I have also had issues getting the right amount of water down. Mornings into the afternoon are the worst, I simply don't feel thirsty. I often get a lot more water in throughout the evening though. The past couple days I have gradually increased intake during the morning/afternoon. Its the only thing I drink though, aside from a glass of milk a day. I have debated the crystal light, but even the thought of fake sugar turns me off.

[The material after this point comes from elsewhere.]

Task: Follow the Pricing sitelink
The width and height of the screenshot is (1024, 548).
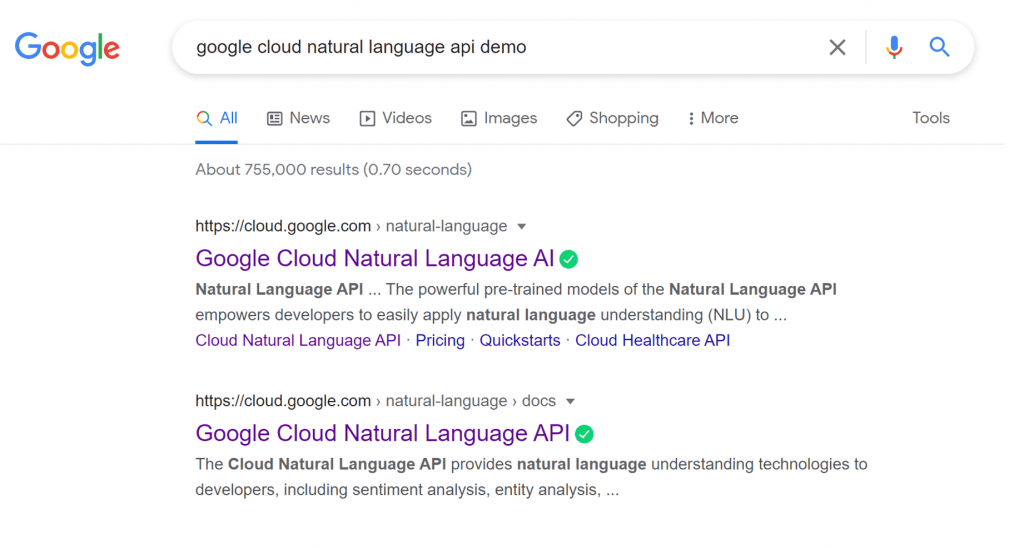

So, I can't lend any suggestions, but I am curious if there are any others besides crystal light.


----------



## Merkaba (Jul 22, 2010)

keep water around you, small sips through the day.


----------



## BigBadWolf (Jul 22, 2010)

Muscle_Girl said:


> I have also had issues getting the right amount of water down. Mornings into the afternoon are the worst, I simply don't feel thirsty. I often get a lot more water in throughout the evening though. The past couple days I have gradually increased intake during the morning/afternoon. Its the only thing I drink though, aside from a glass of milk a day. I have debated the crystal light, but even the thought of fake sugar turns me off.
> 
> So, I can't lend any suggestions, but I am curious if there are any others besides crystal light.


 
drop in a few lemon slices,if you're tolerent of lemons, that helps a little if youre like me and dont like the taste of water.I gotta flavor it or i wont drink it.


----------



## SUPERFLY1234 (Jul 22, 2010)

I carry a gallon around with me and take drinks from it, all day at work.


----------



## Jodi (Jul 22, 2010)

Take a big see through jug.  Slice cucumber, lemons or limes and fill the jug 1/8th of the way.  Add water and steep in the sun for a few hours.  Pour in a glass with ice! Its so good you don't even need to add stevia!  Another one is cucumber, basil and lime.  Or lemon and lime or strawberries and basil.  You'd be surprised how delicious it is.


----------



## FMJ (Jul 22, 2010)

Merkaba said:


> keep water around you, small sips through the day.


 
This is what works for me. Just having a bottle of water with me all the time. I just sip it all day long. By the end of the day, I've gotten almost a gallon down.


----------



## Muscle_Girl (Jul 22, 2010)

Jodi said:


> Take a big see through jug.  Slice cucumber, lemons or limes and fill the jug 1/8th of the way.  Add water and steep in the sun for a few hours.  Pour in a glass with ice! Its so good you don't even need to add stevia!  Another one is cucumber, basil and lime.  Or lemon and lime or strawberries and basil.  You'd be surprised how delicious it is.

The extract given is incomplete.